Federal Tax Considerations and Retirement Plans Flashcards
Premiums
For individuals, premiums are considered a personal expense and are not deductible. They are paid with after-tax dollars. This establishes a cost basis in the policy for tax purposes
Cash Values
A cash value policy will experience increases in the cash value annually. Part is from the premium and part is from any interest or gains. The interest or gains are not taxable at the time they are credited to the policy.
Cost Recovery Rule.
Any earnings in the cash value are allowed to grow on a tax-deferred basis until one of the following events occurs:
The policy is surrendered
The policy is transferred for value (sold or assigned)
The policy ceases to meet the IRS definition of a life insurance contract
If the policyowner does sell, surrender, or withdraw funds from the policy, the difference between what is received and what had been paid in is taxed as ordinary income.
First In, First Out, or FIFO
When withdrawing cash from a cash value life insurance policy, the amount of withdrawals up to the policy’s basis will be tax free.
The Cost Basis
The Cost Basis is the amount of premiums paid into the policy less any dividends or withdrawals previously taken.
Policy Loans
If a policyowner takes out a loan against the cash value of a life insurance policy, the amount of the loan is not taxable
This is true even if the loan is larger than the amount of the premiums paid in.

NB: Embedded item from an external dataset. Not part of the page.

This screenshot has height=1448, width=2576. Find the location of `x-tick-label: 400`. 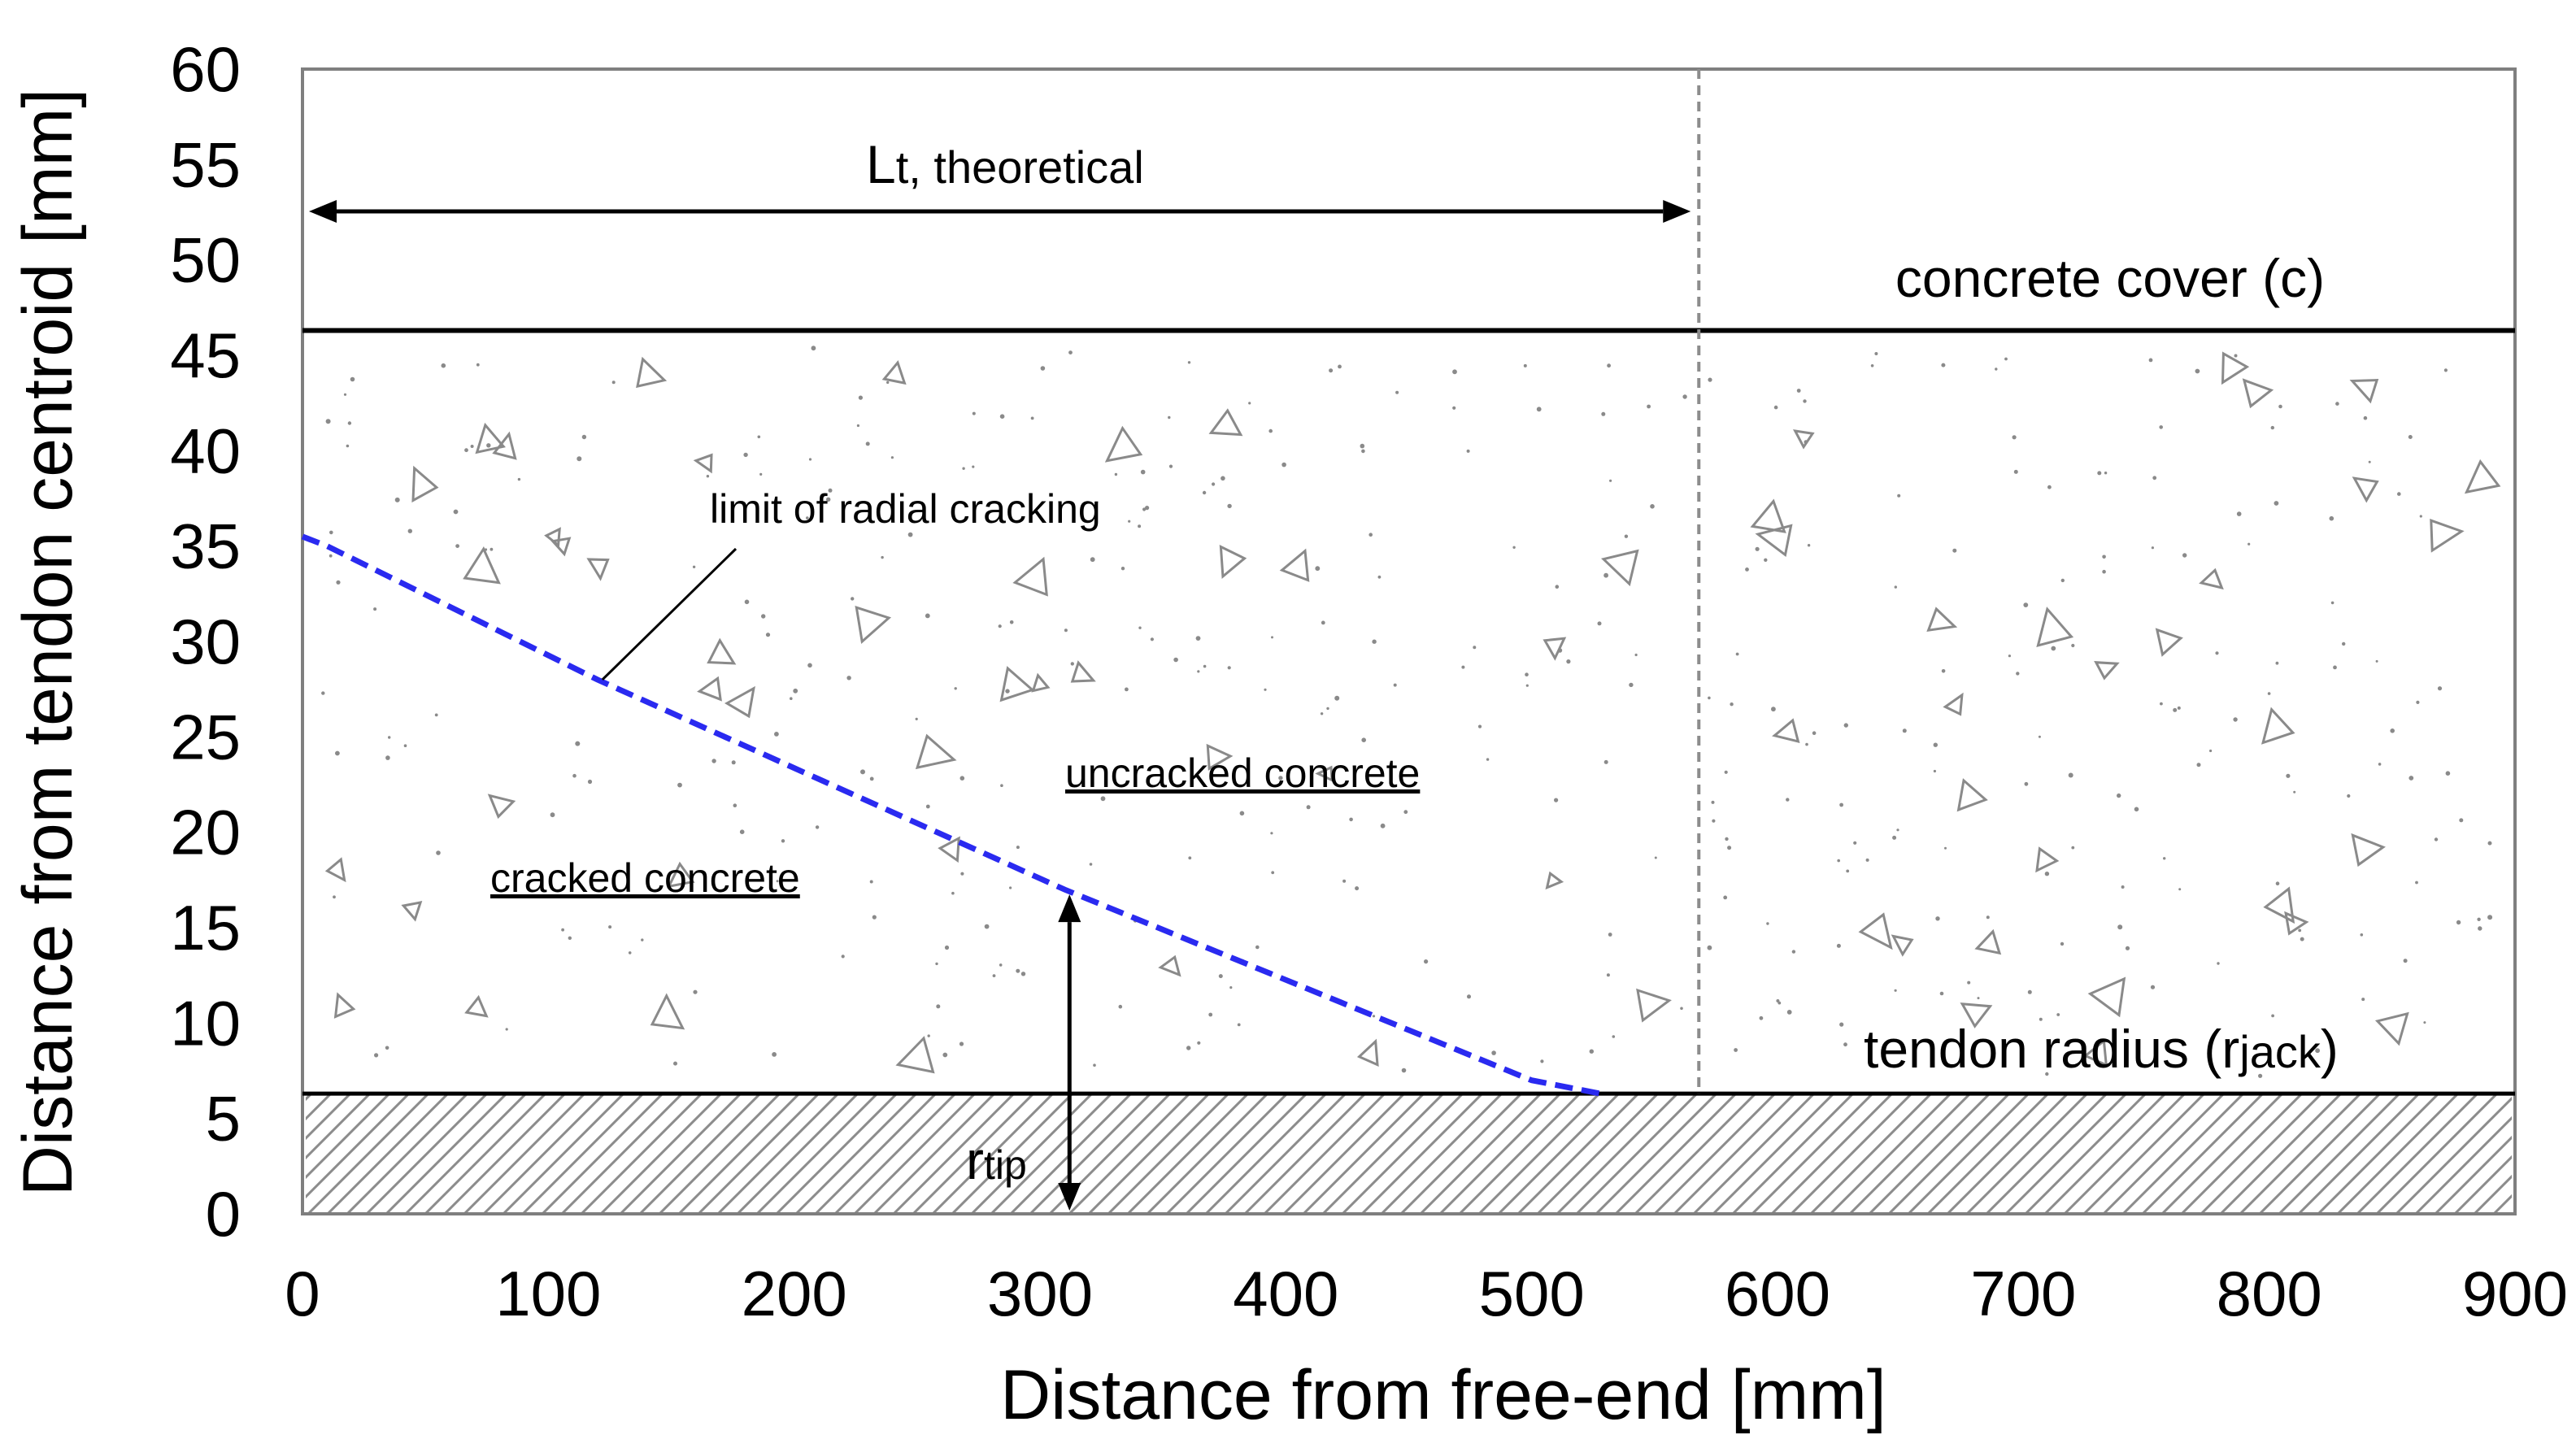

x-tick-label: 400 is located at coordinates (1286, 1294).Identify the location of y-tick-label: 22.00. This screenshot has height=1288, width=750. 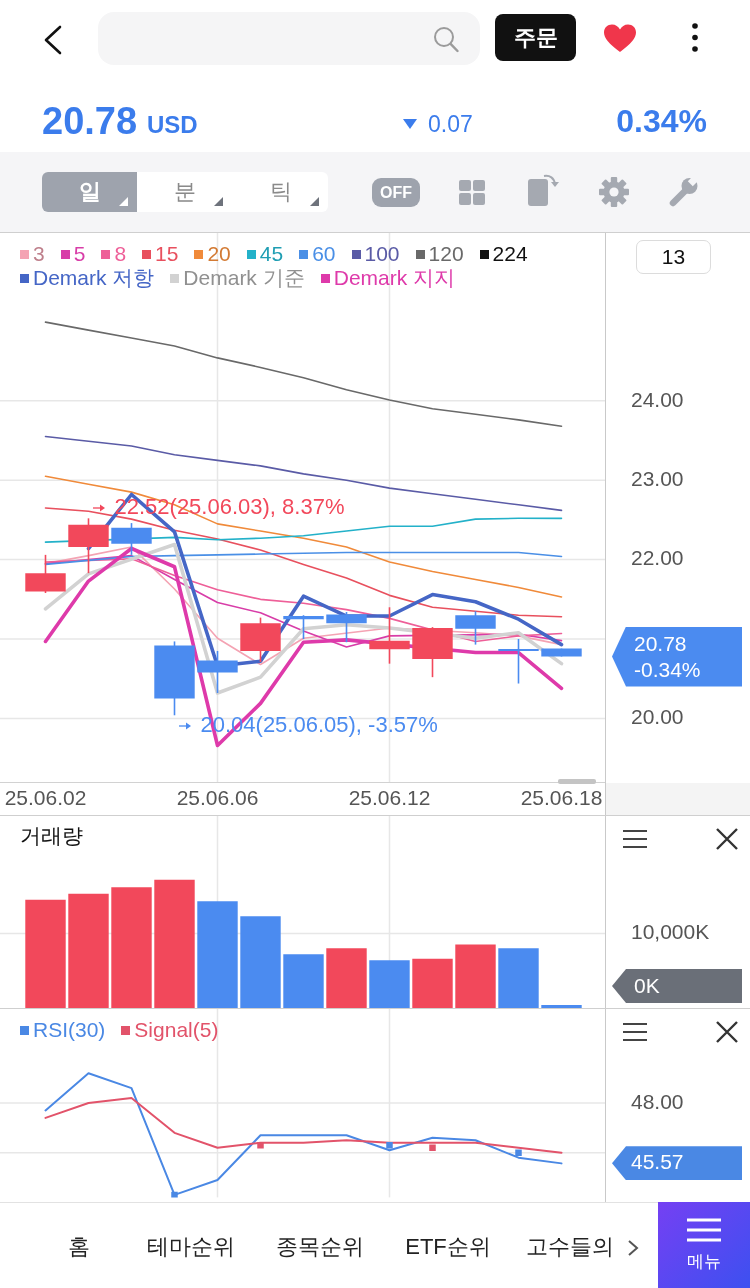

The loan is not taxed as long as the policy is in force.
If the policy lapses with a loan outstanding, the excess over cost basis becomes taxable as ordinary income.
Dividends
The dividends themselves are not taxable since dividends are considered a return of unearned premium.
If dividends are left with the insurance company to earn interest, the interest is taxable as ordinary income in the year earned. If dividends received exceed the total premium paid for the life insurance policy, the excess dividends are then considered taxable income.
Death Benefit Proceeds (Claims)
The death benefit, or face amount, of the policy is generally not considered taxable income when paid as a lump sum death benefit to a named beneficiary.
If a settlement option is used instead of a lump sum payment, any interest or earnings component of each payment are considered taxable as ordinary income.
Estate Taxes and Benefits Included
Benefits may be included in the insured’s estate, either intentionally or by default.
The policyowner may name the estate as a beneficiary, or by default, if no beneficiary is living at the time of the insured’s death, the benefit will automatically be paid into the insured’s estate.
These values will be added to the amount in the estate and potentially be subject to federal estate taxes.